International Science and Technology Cooperation Act of 2014
- Long title: To provide for the establishment of a body to identify and coordinate international science and technology cooperation that can strengthen the domestic science and technology enterprise and support United States foreign policy goals.
- Announced in: the 113th United States Congress
- Sponsored by: Rep. Daniel Lipinski (D, IL-3)
- Number of co-sponsors: 7

Codification
- Agencies affected: United States Department of State, Office of Science and Technology Policy

Legislative history
- Introduced in the House as H.R. 5029 by Rep. Daniel Lipinski (D, IL-3) on July 8, 2014; Committee consideration by United States House Committee on Science, Space and Technology; Passed the House on July 14, 2014 (Roll Call Vote 406: 346-41);

= International Science and Technology Cooperation Act of 2014 =

The International Science and Technology Cooperation Act of 2014 is a bill that creates an organization under the National Science and Technology Council "with the responsibility to identify and coordinate international science and technology cooperation that can strengthen the United States science and technology enterprise, improve economic and national security, and support United States foreign policy goals."

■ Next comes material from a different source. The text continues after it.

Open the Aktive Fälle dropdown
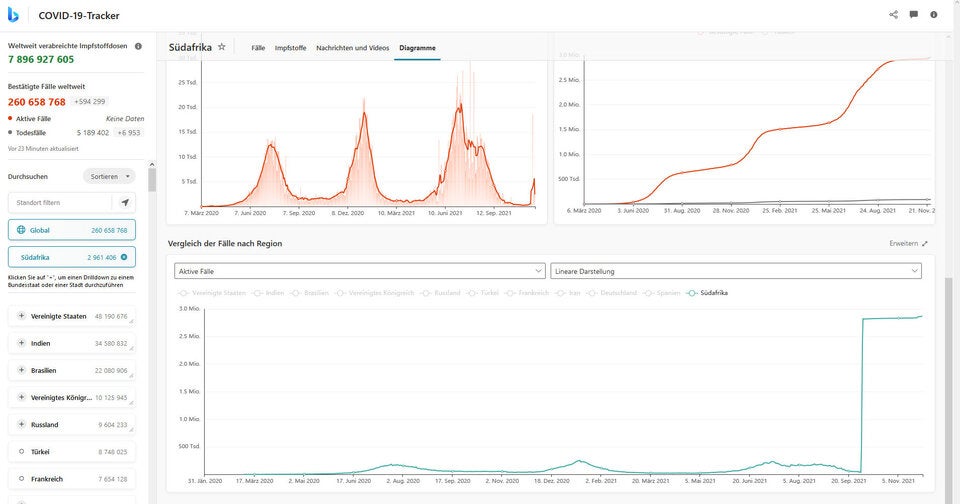The image size is (960, 504). [x=360, y=271]

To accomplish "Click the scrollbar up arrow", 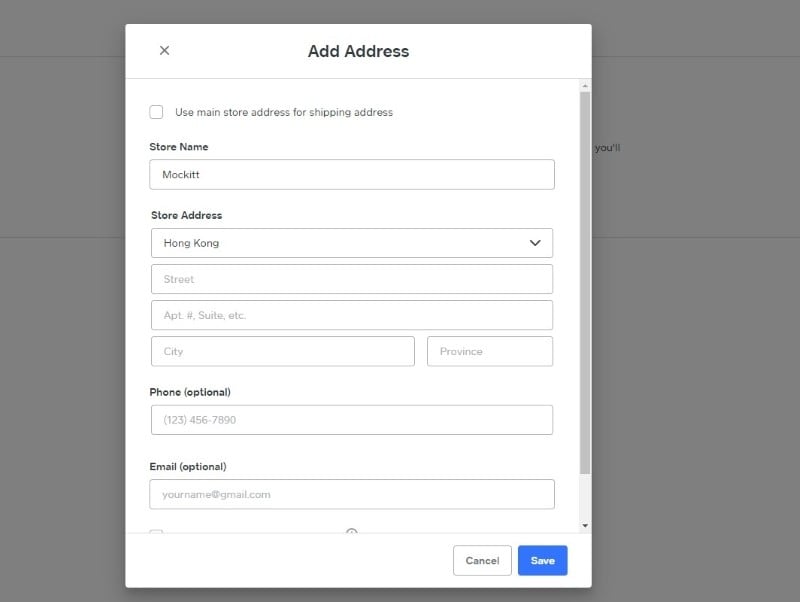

The bill was introduced and passed in the United States House of Representatives during the 113th United States Congress.

==Provisions of the bill==
According to a press release from the House Committee on Science, the bill "works to identify and coordinate international science and technology cooperation that can strengthen the U.S. science and technology enterprise, improve economic and natural security and support U.S. foreign policy goals." According to Rep. Lipinski, who introduced it, the bill "directs the National Science and Technology Council (NSTC) at the White House to maintain a body that would identify and coordinate the U.S. interagency strategy for international science and technology cooperation." The NSTC would then have to report back to Congress about its activities.

==Procedural history==
The International Science and Technology Cooperation Act of 2014 was introduced into the United States House of Representatives on July 8, 2014 by Rep. Daniel Lipinski (D, IL-3). It was referred to the United States House Committee on Science, Space and Technology. On July 14, 2014, the House voted in Roll Call Vote 406 to pass the bill 346-41.

==Debate and discussion==
According to Rep. Lipinski, who introduced the bill, "while many federal agencies are engaged with international partners on science and technology projects, there is a need to coordinate these projects across the federal government and to identify opportunities for additional beneficial collaborations."